» Available records
╔══
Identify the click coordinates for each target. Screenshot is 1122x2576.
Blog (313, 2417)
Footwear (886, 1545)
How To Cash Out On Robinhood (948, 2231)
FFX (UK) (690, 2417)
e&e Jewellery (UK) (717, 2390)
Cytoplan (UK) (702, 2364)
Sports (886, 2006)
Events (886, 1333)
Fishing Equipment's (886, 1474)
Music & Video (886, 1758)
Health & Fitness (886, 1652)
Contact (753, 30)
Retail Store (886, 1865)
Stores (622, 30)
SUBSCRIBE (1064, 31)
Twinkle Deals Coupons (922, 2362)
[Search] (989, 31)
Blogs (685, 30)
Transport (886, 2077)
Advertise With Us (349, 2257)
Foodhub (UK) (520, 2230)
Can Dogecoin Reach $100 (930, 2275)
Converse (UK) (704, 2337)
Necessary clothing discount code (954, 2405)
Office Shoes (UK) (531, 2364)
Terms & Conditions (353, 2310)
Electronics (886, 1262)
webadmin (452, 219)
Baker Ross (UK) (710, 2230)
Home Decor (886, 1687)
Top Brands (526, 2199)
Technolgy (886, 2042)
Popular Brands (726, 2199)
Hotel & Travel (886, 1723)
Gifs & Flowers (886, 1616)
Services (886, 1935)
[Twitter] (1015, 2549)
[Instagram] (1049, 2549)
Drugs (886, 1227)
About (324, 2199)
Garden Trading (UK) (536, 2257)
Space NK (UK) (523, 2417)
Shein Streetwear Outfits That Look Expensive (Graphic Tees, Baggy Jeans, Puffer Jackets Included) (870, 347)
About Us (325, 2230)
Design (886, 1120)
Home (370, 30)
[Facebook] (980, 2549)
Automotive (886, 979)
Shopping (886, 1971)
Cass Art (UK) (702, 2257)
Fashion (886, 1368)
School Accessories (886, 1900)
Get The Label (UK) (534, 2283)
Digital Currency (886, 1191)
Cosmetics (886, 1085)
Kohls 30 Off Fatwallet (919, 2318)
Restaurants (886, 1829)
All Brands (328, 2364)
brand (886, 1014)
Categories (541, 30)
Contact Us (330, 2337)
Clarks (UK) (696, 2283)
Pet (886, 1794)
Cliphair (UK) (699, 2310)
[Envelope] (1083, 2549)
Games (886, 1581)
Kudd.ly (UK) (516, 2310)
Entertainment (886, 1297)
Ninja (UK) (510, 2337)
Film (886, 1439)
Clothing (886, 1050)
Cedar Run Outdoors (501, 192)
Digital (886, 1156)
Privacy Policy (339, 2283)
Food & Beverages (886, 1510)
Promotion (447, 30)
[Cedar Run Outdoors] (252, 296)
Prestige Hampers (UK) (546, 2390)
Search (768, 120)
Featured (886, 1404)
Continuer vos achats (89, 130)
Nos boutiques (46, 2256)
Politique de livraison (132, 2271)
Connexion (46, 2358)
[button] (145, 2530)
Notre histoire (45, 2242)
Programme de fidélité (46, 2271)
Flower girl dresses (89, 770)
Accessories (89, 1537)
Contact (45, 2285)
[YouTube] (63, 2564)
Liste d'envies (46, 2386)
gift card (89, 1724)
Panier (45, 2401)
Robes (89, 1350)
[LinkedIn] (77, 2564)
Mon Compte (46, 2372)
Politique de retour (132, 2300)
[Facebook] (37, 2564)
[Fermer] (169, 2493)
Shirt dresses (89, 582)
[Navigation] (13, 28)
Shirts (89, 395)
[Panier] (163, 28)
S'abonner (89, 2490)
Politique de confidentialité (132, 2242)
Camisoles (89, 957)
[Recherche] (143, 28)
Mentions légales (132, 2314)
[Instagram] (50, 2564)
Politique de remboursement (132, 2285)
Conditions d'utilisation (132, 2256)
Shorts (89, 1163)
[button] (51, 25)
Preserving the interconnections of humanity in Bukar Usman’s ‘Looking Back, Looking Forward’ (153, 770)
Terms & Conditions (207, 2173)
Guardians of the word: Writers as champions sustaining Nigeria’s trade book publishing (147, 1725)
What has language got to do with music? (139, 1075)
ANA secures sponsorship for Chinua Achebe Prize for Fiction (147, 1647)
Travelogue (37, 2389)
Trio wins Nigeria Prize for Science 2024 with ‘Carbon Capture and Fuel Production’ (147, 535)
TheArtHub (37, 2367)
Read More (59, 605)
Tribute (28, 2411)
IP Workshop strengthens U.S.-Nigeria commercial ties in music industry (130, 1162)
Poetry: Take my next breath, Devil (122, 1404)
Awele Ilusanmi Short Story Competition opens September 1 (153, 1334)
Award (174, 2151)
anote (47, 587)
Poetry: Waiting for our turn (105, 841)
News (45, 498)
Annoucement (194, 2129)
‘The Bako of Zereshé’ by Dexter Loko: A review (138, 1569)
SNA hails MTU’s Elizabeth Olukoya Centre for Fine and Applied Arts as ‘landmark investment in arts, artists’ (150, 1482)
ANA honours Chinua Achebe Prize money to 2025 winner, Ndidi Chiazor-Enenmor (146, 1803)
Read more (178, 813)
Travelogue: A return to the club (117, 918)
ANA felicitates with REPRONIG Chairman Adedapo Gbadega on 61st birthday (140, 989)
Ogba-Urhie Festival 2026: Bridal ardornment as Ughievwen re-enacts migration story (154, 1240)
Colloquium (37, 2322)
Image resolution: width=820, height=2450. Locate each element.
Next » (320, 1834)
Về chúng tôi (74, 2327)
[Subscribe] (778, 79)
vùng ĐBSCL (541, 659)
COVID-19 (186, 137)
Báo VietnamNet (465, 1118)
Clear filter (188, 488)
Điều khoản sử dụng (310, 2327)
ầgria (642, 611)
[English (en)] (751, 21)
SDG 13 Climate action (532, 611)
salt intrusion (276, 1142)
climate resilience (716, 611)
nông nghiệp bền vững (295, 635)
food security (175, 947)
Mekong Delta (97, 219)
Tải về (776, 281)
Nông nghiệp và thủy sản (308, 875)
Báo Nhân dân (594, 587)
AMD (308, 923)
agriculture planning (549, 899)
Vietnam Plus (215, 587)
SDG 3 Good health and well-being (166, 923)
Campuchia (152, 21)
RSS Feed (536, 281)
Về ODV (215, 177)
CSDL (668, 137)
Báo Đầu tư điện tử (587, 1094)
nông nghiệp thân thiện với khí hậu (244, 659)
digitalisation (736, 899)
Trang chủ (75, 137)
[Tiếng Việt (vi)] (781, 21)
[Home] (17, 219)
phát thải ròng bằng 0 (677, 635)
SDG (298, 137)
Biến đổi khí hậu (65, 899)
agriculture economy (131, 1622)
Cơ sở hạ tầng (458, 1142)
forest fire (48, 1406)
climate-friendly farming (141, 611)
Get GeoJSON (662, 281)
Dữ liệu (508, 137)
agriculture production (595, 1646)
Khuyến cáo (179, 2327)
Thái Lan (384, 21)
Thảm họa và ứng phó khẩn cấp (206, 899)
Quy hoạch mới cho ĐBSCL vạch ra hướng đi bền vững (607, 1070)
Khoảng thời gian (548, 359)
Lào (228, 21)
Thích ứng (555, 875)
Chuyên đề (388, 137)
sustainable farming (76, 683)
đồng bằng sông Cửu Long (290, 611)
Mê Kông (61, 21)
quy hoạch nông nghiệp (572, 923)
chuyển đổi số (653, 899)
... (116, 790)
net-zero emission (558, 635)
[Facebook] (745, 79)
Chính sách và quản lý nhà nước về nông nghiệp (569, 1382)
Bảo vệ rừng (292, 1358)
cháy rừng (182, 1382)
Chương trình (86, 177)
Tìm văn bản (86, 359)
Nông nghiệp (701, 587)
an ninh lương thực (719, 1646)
╚══
» Problem
Would you output the whole listing exactly as written?

» Solution to the problem
Identify the click coordinates for each target. Screenshot is 1122x2576.
Blog (313, 2417)
Footwear (886, 1545)
How To Cash Out On Robinhood (948, 2231)
FFX (UK) (690, 2417)
e&e Jewellery (UK) (717, 2390)
Cytoplan (UK) (702, 2364)
Sports (886, 2006)
Events (886, 1333)
Fishing Equipment's (886, 1474)
Music & Video (886, 1758)
Health & Fitness (886, 1652)
Contact (753, 30)
Retail Store (886, 1865)
Stores (622, 30)
SUBSCRIBE (1064, 31)
Twinkle Deals Coupons (922, 2362)
[Search] (989, 31)
Blogs (685, 30)
Transport (886, 2077)
Advertise With Us (349, 2257)
Foodhub (UK) (520, 2230)
Can Dogecoin Reach $100 (930, 2275)
Converse (UK) (704, 2337)
Necessary clothing discount code (954, 2405)
Office Shoes (UK) (531, 2364)
Terms & Conditions (353, 2310)
Electronics (886, 1262)
webadmin (452, 219)
Baker Ross (UK) (710, 2230)
Home Decor (886, 1687)
Top Brands (526, 2199)
Technolgy (886, 2042)
Popular Brands (726, 2199)
Hotel & Travel (886, 1723)
Gifs & Flowers (886, 1616)
Services (886, 1935)
[Twitter] (1015, 2549)
[Instagram] (1049, 2549)
Drugs (886, 1227)
About (324, 2199)
Garden Trading (UK) (536, 2257)
Space NK (UK) (523, 2417)
Shein Streetwear Outfits That Look Expensive (Graphic Tees, Baggy Jeans, Puffer Jackets Included) (870, 347)
About Us (325, 2230)
Design (886, 1120)
Home (370, 30)
[Facebook] (980, 2549)
Automotive (886, 979)
Shopping (886, 1971)
Cass Art (UK) (702, 2257)
Fashion (886, 1368)
School Accessories (886, 1900)
Get The Label (UK) (534, 2283)
Digital Currency (886, 1191)
Cosmetics (886, 1085)
Kohls 30 Off Fatwallet (919, 2318)
Restaurants (886, 1829)
All Brands (328, 2364)
brand (886, 1014)
Categories (541, 30)
Contact Us (330, 2337)
Clarks (UK) (696, 2283)
Pet (886, 1794)
Cliphair (UK) (699, 2310)
[Envelope] (1083, 2549)
Games (886, 1581)
Kudd.ly (UK) (516, 2310)
Entertainment (886, 1297)
Ninja (UK) (510, 2337)
Film (886, 1439)
Clothing (886, 1050)
Cedar Run Outdoors (501, 192)
Digital (886, 1156)
Privacy Policy (339, 2283)
Food & Beverages (886, 1510)
Promotion (447, 30)
[Cedar Run Outdoors] (252, 296)
Prestige Hampers (UK) (546, 2390)
Search (768, 120)
Featured (886, 1404)
Continuer vos achats (89, 130)
Nos boutiques (46, 2256)
Politique de livraison (132, 2271)
Connexion (46, 2358)
[button] (145, 2530)
Notre histoire (45, 2242)
Programme de fidélité (46, 2271)
Flower girl dresses (89, 770)
Accessories (89, 1537)
Contact (45, 2285)
[YouTube] (63, 2564)
Liste d'envies (46, 2386)
gift card (89, 1724)
Panier (45, 2401)
Robes (89, 1350)
[LinkedIn] (77, 2564)
Mon Compte (46, 2372)
Politique de retour (132, 2300)
[Facebook] (37, 2564)
[Fermer] (169, 2493)
Shirt dresses (89, 582)
[Navigation] (13, 28)
Shirts (89, 395)
[Panier] (163, 28)
S'abonner (89, 2490)
Politique de confidentialité (132, 2242)
Camisoles (89, 957)
[Recherche] (143, 28)
Mentions légales (132, 2314)
[Instagram] (50, 2564)
Politique de remboursement (132, 2285)
Conditions d'utilisation (132, 2256)
Shorts (89, 1163)
[button] (51, 25)
Preserving the interconnections of humanity in Bukar Usman’s ‘Looking Back, Looking Forward’ (153, 770)
Terms & Conditions (207, 2173)
Guardians of the word: Writers as champions sustaining Nigeria’s trade book publishing (147, 1725)
What has language got to do with music? (139, 1075)
ANA secures sponsorship for Chinua Achebe Prize for Fiction (147, 1647)
Travelogue (37, 2389)
Trio wins Nigeria Prize for Science 2024 with ‘Carbon Capture and Fuel Production’ (147, 535)
TheArtHub (37, 2367)
Read More (59, 605)
Tribute (28, 2411)
IP Workshop strengthens U.S.-Nigeria commercial ties in music industry (130, 1162)
Poetry: Take my next breath, Devil (122, 1404)
Awele Ilusanmi Short Story Competition opens September 1 (153, 1334)
Award (174, 2151)
anote (47, 587)
Poetry: Waiting for our turn (105, 841)
News (45, 498)
Annoucement (194, 2129)
‘The Bako of Zereshé’ by Dexter Loko: A review (138, 1569)
SNA hails MTU’s Elizabeth Olukoya Centre for Fine and Applied Arts as ‘landmark investment in arts, artists’ (150, 1482)
ANA honours Chinua Achebe Prize money to 2025 winner, Ndidi Chiazor-Enenmor (146, 1803)
Read more (178, 813)
Travelogue: A return to the club (117, 918)
ANA felicitates with REPRONIG Chairman Adedapo Gbadega on 61st birthday (140, 989)
Ogba-Urhie Festival 2026: Bridal ardornment as Ughievwen re-enacts migration story (154, 1240)
Colloquium (37, 2322)
Image resolution: width=820, height=2450. Locate each element.
Next » (320, 1834)
Về chúng tôi (74, 2327)
[Subscribe] (778, 79)
vùng ĐBSCL (541, 659)
COVID-19 (186, 137)
Báo VietnamNet (465, 1118)
Clear filter (188, 488)
Điều khoản sử dụng (310, 2327)
ầgria (642, 611)
[English (en)] (751, 21)
SDG 13 Climate action (532, 611)
salt intrusion (276, 1142)
climate resilience (716, 611)
nông nghiệp bền vững (295, 635)
food security (175, 947)
Mekong Delta (97, 219)
Tải về (776, 281)
Nông nghiệp và thủy sản (308, 875)
Báo Nhân dân (594, 587)
AMD (308, 923)
agriculture planning (549, 899)
Vietnam Plus (215, 587)
SDG 3 Good health and well-being (166, 923)
Campuchia (152, 21)
RSS Feed (536, 281)
Về ODV (215, 177)
CSDL (668, 137)
Báo Đầu tư điện tử (587, 1094)
nông nghiệp thân thiện với khí hậu (244, 659)
digitalisation (736, 899)
Trang chủ (75, 137)
[Tiếng Việt (vi)] (781, 21)
[Home] (17, 219)
phát thải ròng bằng 0 (677, 635)
SDG (298, 137)
Biến đổi khí hậu (65, 899)
agriculture economy (131, 1622)
Cơ sở hạ tầng (458, 1142)
forest fire (48, 1406)
climate-friendly farming (141, 611)
Get GeoJSON (662, 281)
Dữ liệu (508, 137)
agriculture production (595, 1646)
Khuyến cáo (179, 2327)
Thái Lan (384, 21)
Thảm họa và ứng phó khẩn cấp (206, 899)
Quy hoạch mới cho ĐBSCL vạch ra hướng đi bền vững (607, 1070)
Khoảng thời gian (548, 359)
Lào (228, 21)
Thích ứng (555, 875)
Chuyên đề (388, 137)
sustainable farming (76, 683)
đồng bằng sông Cửu Long (290, 611)
Mê Kông (61, 21)
quy hoạch nông nghiệp (572, 923)
chuyển đổi số (653, 899)
... (116, 790)
net-zero emission (558, 635)
[Facebook] (745, 79)
Chính sách và quản lý nhà nước về nông nghiệp (569, 1382)
Bảo vệ rừng (292, 1358)
cháy rừng (182, 1382)
Chương trình (86, 177)
Tìm văn bản (86, 359)
Nông nghiệp (701, 587)
an ninh lương thực (719, 1646)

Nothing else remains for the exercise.